Maybe some day I will find out what was going on. What was happening at Akin Gump in 1991 after Bob Strauss left? I've always thought there was a "story behind the story."

I think one of the factors in my job termination was the following. I've never told anybody about this before. During the summer of 1991 I began to play with the heads of Akin Gump's managers. I started to leave humorous (and not so humorous) notes on a table in my apartment. I believed that Elaine Wranik read the notes and reported back to Akin Gump what she learned. Some of the notes may have been disturbing to my supervisor, Chris Robertson. I had opened up a channel of communication with Akin Gump's senior managers over which Chris Robertson had no control. From the beginning of our work relationship I believed that Chris Robertson felt a lot of job insecurity -- especially in relation to me. I believed that the notes I was leaving for Elaine Wranik ("the carrier pigeon," as I used to think of her) were getting Chris Robertson very nervous.

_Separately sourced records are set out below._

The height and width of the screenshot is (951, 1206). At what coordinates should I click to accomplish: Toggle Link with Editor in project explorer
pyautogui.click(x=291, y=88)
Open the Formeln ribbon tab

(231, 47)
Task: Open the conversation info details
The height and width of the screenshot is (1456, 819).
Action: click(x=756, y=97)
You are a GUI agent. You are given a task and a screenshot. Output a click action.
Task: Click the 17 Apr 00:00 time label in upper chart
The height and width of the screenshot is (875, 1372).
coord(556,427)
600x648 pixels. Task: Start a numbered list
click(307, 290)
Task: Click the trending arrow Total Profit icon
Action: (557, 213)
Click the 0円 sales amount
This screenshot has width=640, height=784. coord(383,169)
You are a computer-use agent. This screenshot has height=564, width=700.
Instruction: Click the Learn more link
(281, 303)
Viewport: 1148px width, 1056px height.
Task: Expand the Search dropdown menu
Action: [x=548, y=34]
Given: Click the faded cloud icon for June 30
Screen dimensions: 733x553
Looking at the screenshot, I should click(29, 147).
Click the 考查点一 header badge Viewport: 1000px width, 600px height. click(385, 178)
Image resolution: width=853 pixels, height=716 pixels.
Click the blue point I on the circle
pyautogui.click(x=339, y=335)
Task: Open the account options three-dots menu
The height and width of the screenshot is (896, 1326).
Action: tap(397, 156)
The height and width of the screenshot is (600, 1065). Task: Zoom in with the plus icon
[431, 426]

I am psychotic, so I can say this. At the termination meeting on October 29, 1991, I had an idea of reference about the notes I was leaving for Elaine Wranik in my apartment building. I was in Dennis Race's office. Personnel Director Laurel Digweed got up from her chair to leave the office. Laurel Digweed took a piece of paper and put it on Dennis Race's desk -- I perceived Laurel Digweed's behavior in placing the paper on Dennis Race's desk as dramatic, affected, and ceremonious. I had the paranoid impression that Laurel Digweed was mimicking my behavior of leaving notes on my table at home. I thought: "So this is what this is all about? I drove Chris Robertson crazy with the notes I was leaving!" In any event, that was the idea of reference I experienced at about noon on Tuesday October 29, 1991 in Dennis Race's office -- almost exactly 18 years ago.